Sampling the chemical space

We present ChemSampler, a simple tool to sample molecules in a given region of the chemical space

This page is 👷 work in progress 👷!

ChemSampler acts as a framework that fetches generative AI models from the Ersilia Model Hub and runs iterative rounds of generation to provide the user with a pool of new or sampled existing molecules for downstream filtering using bioactivity predictors and/or docking approaches.

Basic structure

ChemSampler accepts one single molecule (seed_smiles) as input. The seed smiles is passed to each one of the Ersilia Model Hub Generative models (samplers) specified in the params.json file (see below). All results of this first round are collated in a single output .csv file, and a random sample of 100 molecules from the generated list is provided to the user for ease of evaluation.

ChemSampler runs as many rounds as specified in the params.json file or until the maximum number of desired molecules has been achieved. In each round, ChemSampler will evaulate whether the seed_smiles is still providing enough good candidates (new unique molecules) or whether a new input_smiles needs to be selected from the pool of generated molecules. The ranking of newly generated molecules is done by similarity search using molecular descriptors specified by the user. If the user is interested in small modifications of the seed_smiles, 2D descriptors should be prioritized. On the contrary for scaffold hopping exercises, 3D and pharmacophore descriptors should be prioritized. The molecule most similar to the seed_smiles according to the selected descriptors will be used as input_smiles for the next round. A schema is shown below:

The parameters file

The parameters file is a .json file that allows the user to specify:

{
    "seed_smiles": <smiles of origin used for the generation of new candidates>,
    "keep_smiles": <smiles of a substructure to maintain>,
    "avoid_smiles": <smiles of a substructure to discard in the generative process>,
    "samplers": [ <list of generative models (ersilia identifier code)> ],
    "descriptors": [ <list of molecular descriptors (ersilia identifier code)> ],
    "num_samples": <maximum number of candidates to generate>,
    "max_rounds": <maximum number of rounds>,
    "time_budget_sec": <maximum time spent per round>,
    "saturation_number": <minimum number of new candidates obtained from the input smiles to continue using the same input in the next round>,
    "output_folder": <folder where results will be stored>
}

* If keep_smiles or avoid_smiles are specified, all molecules that do not fulfill either criteria will be removed, which potentially could lead to low number of generated candidates

Input

A seed_smiles, a list of samplers and a list of descriptors. All of those must be specified in the parameters file.

# # # # # # #

YOUR INSTRUCTIONS: Pick up the ChemSampler page after its last sentence and continue it in the same manner.

Records taken from a dataset:
# # # # # # #

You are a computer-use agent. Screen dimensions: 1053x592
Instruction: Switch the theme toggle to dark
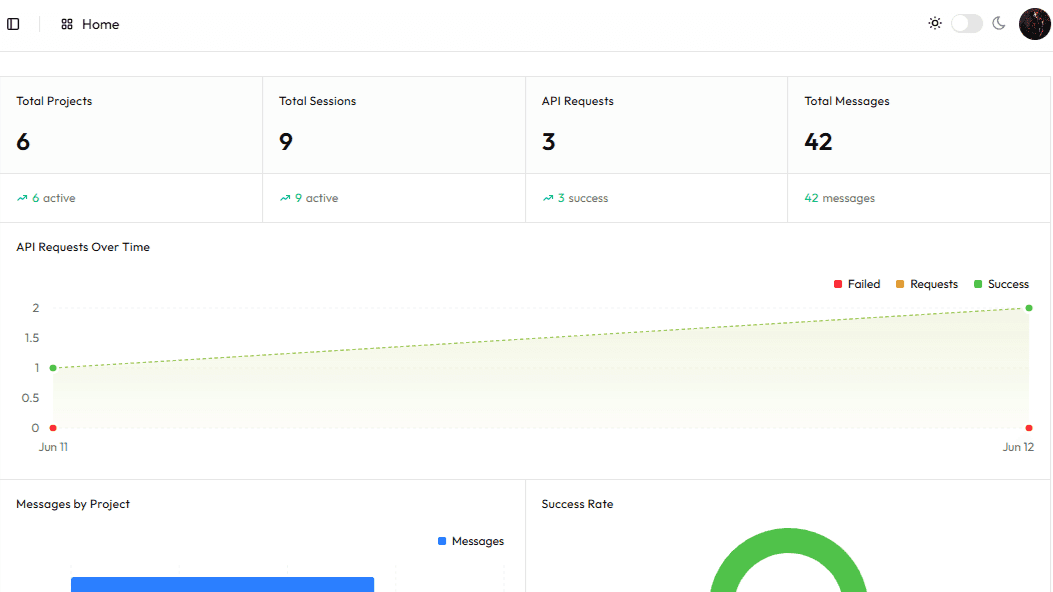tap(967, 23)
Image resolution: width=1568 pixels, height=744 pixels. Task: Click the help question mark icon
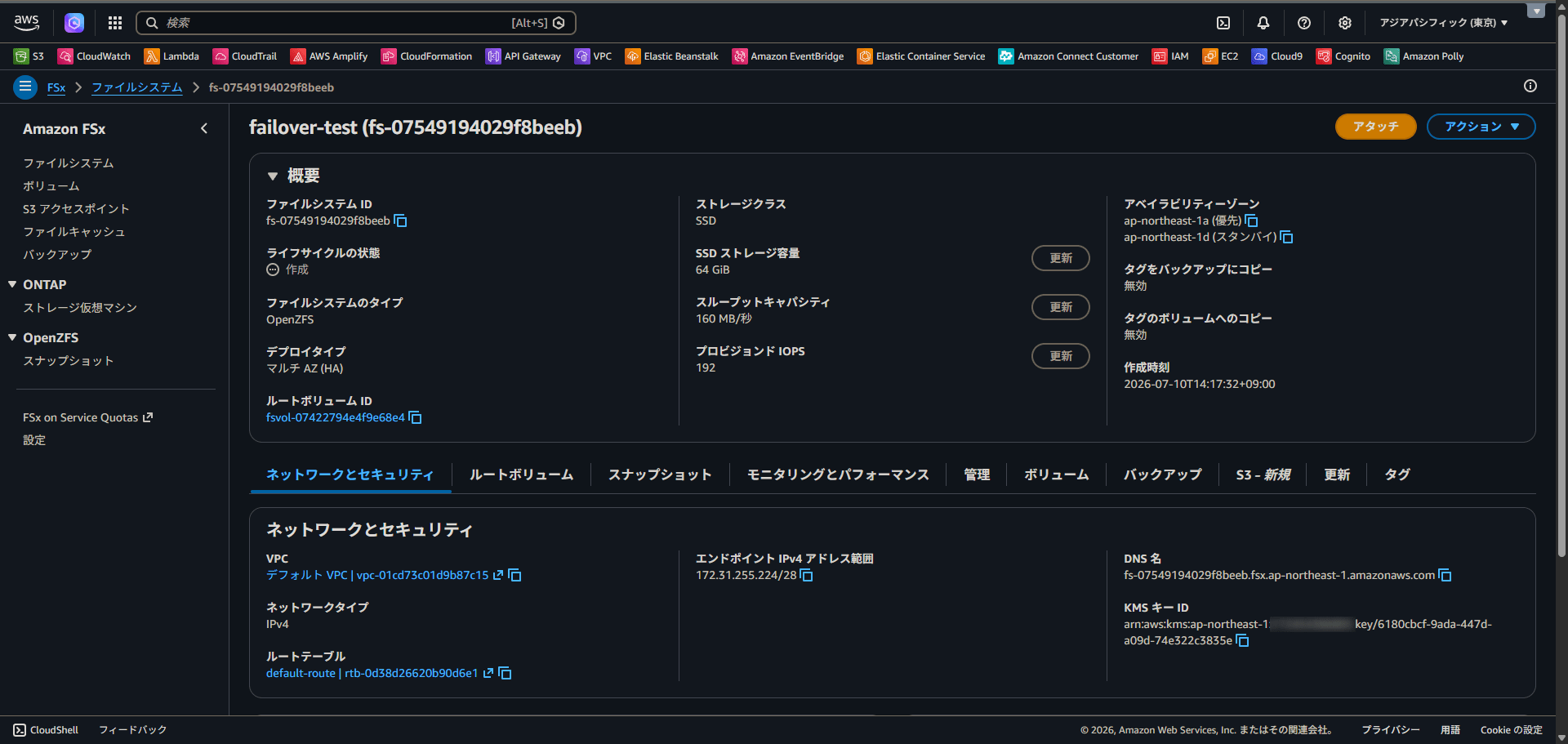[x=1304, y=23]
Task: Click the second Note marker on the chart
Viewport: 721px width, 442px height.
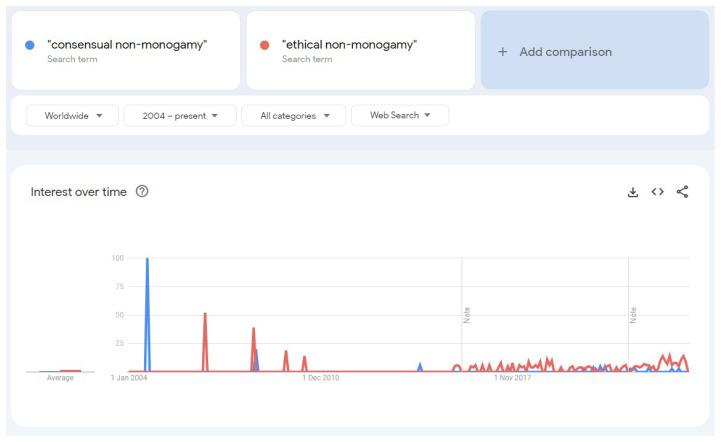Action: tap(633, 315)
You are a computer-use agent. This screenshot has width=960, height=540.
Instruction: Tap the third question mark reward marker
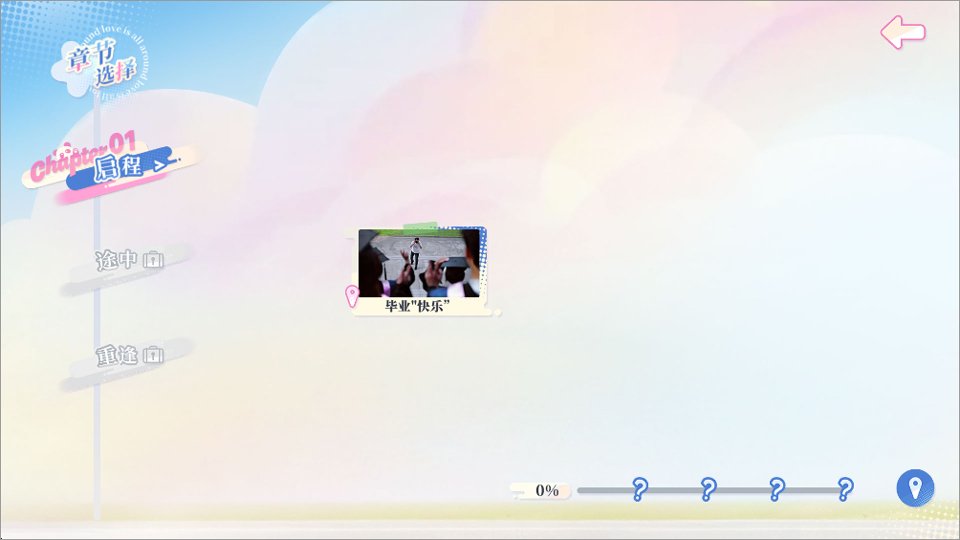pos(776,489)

# # # # # # #

WRITTEN RESPONSE:
Output

  • A list of generated/sampled molecules and its similarity to the seed_smiles. Similarity is calculated using the molecular descriptors and either euclidean distances or tanimoto similarity.

  • A info.json file where information about each round (how many molecules were generated, how many of those were new, which was the input smiles...) is stored

  • A sample of 100 molecules randomly selected to be drawn for the user to evaluate the performance of each round

Available Samplers

EOSIDSlugDescription

eos1d7r

small-world-zinc

Small World is an index of chemical space containing more than 230B molecular substructures. Here we use the Small World API to post a query to the SmallWorld server. We sample 100 molecules within a distance of 10 specifically for the Wuxi map, not the entire SmallWorld domain. Please check other small-world models available in our hub.

eos3kcw

small-world-wuxi

Small World is an index of chemical space containing more than 230B molecular substructures. Here we use the Small World API to post a query to the SmallWorld server. We sample 100 molecules within a distance of 10 specifically for the ZINC map, not the entire SmallWorld domain. Please check other small-world models available in our hub.

eos9ueu

small-world-enamie-real

Small World is an index of chemical space containing more than 230B molecular substructures. Here we use the Small World API to post a query to the SmallWorld server. We sample 100 molecules within a distance of 10 specifically for the ZINC map, not the entire SmallWorld domain. Please check other small-world models available in our hub.

eos1noy

chembl-sampler

A simple sampler of the ChEMBL database using their API. It looks for similar molecules to the input molecule and returns a list of 100 molecules by default. This model has been developed by Ersilia. It posts queries to an online server.

eos2hzy

pubchem-sampler

A simple sampler of the PubChem database using their API. It looks for similar molecules to the input molecule and returns a list of 100 molecules by default. This model has been developed by Ersilia and posts queries to an online server.

eos8fma

stoned-sampler

The STONED sampler uses small modifications to molecules represented as SELFIES to perform a search of the chemical space and generate new molecules. The use of string modifications in the SELFIES molecular representation bypasses the need for large amounts of data while maintaining a performance comparable to deep generative models.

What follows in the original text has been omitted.